Long Document Summarization with Top-down and Bottom-up Inference
- URL: http://arxiv.org/abs/2203.07586v1
- Date: Tue, 15 Mar 2022 01:24:51 GMT
- Title: Long Document Summarization with Top-down and Bottom-up Inference
- Authors: Bo Pang, Erik Nijkamp, Wojciech Kry\'sci\'nski, Silvio Savarese,
Yingbo Zhou, Caiming Xiong
- Abstract summary: We propose a principled inference framework to improve summarization models on two aspects.
Our framework assumes a hierarchical latent structure of a document where the top-level captures the long range dependency.
We demonstrate the effectiveness of the proposed framework on a diverse set of summarization datasets.
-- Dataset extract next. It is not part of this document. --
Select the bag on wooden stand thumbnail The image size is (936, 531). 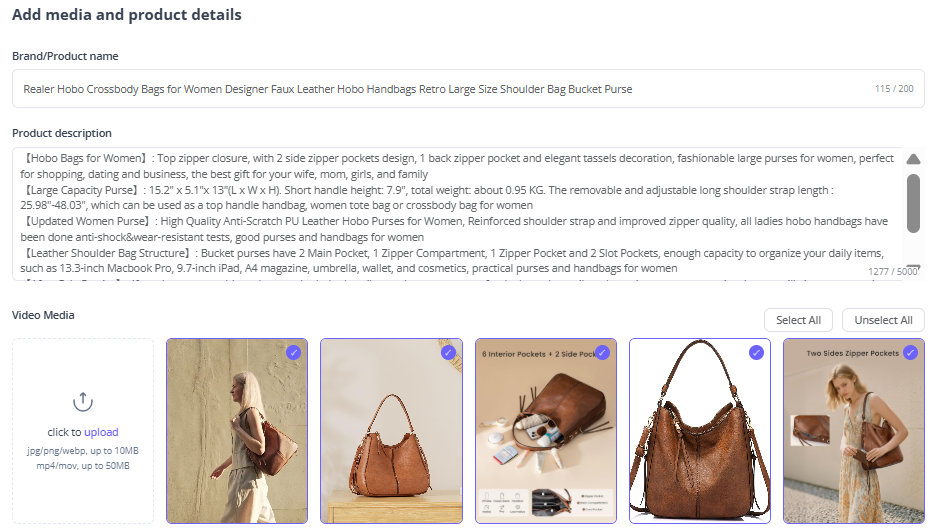[x=392, y=431]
- Score: 113.29319668246407
- License: http://arxiv.org/licenses/nonexclusive-distrib/1.0/
- Abstract: Text summarization aims to condense long documents and retain key
information. Critical to the success of a summarization model is the faithful
inference of latent representations of words or tokens in the source documents.
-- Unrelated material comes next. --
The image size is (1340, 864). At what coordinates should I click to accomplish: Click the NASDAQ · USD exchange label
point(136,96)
Most recent models infer the latent representations with a transformer encoder,
which is purely bottom-up. Also, self-attention-based inference models face the
challenge of quadratic complexity with respect to sequence length. We propose a
principled inference framework to improve summarization models on these two
aspects. Our framework assumes a hierarchical latent structure of a document
where the top-level captures the long range dependency at a coarser time scale
and the bottom token level preserves the details. Critically, this hierarchical
structure enables token representations to be updated in both a bottom-up and
top-down manner. In the bottom-up pass, token representations are inferred with
local self-attention to leverage its efficiency. Top-down correction is then
applied to allow tokens to capture long-range dependency. We demonstrate the
effectiveness of the proposed framework on a diverse set of summarization
datasets, including narrative, conversational, scientific documents and news.
Our model achieves (1) competitive or better performance on short documents
with higher memory and compute efficiency, compared to full attention
transformers, and (2) state-of-the-art performance on a wide range of long
document summarization benchmarks, compared to recent efficient transformers.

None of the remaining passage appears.